Go through the data below line by line. Give only the number of lines that contain "computer".
╔══
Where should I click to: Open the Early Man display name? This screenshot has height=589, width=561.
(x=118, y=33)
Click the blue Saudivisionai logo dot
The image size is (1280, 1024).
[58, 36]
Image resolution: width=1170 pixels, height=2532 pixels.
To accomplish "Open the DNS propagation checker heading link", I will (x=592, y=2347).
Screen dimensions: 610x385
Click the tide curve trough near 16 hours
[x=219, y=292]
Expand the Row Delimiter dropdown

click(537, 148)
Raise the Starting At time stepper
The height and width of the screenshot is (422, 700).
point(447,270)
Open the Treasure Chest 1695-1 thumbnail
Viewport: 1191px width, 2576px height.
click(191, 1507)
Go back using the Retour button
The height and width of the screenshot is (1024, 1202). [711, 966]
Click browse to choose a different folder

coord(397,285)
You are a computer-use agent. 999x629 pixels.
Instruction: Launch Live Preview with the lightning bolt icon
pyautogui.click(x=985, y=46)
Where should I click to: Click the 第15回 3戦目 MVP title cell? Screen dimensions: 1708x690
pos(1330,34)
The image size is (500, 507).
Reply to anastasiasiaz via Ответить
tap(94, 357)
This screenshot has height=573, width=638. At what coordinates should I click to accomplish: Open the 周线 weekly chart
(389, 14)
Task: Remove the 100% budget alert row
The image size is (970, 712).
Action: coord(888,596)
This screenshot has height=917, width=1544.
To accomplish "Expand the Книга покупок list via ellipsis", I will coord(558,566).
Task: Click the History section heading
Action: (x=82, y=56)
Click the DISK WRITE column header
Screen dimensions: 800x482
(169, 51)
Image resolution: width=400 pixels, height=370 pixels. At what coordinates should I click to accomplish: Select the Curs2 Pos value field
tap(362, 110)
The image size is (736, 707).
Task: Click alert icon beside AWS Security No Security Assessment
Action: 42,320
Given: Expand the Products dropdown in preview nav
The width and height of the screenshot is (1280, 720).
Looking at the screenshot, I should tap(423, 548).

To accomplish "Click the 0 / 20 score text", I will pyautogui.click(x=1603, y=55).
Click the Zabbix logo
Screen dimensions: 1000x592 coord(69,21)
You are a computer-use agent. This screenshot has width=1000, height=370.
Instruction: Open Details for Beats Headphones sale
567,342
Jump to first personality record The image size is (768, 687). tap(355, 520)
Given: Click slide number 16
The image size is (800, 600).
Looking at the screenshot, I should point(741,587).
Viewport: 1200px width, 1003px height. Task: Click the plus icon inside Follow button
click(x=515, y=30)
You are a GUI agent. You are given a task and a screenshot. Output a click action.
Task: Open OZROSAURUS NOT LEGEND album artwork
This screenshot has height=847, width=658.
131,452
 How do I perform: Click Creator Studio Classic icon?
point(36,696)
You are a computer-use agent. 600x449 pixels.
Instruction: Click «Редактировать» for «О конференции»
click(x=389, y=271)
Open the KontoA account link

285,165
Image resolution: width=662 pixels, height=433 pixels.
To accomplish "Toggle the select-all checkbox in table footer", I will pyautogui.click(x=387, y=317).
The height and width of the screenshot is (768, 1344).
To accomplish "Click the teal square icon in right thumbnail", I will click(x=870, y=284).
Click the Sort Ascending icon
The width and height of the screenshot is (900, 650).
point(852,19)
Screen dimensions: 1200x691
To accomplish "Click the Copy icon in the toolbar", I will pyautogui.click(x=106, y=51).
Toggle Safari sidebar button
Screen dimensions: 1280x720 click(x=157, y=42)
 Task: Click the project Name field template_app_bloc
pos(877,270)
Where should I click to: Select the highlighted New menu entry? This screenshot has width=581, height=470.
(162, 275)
╚══
§ **ANSWER SPACE**: 3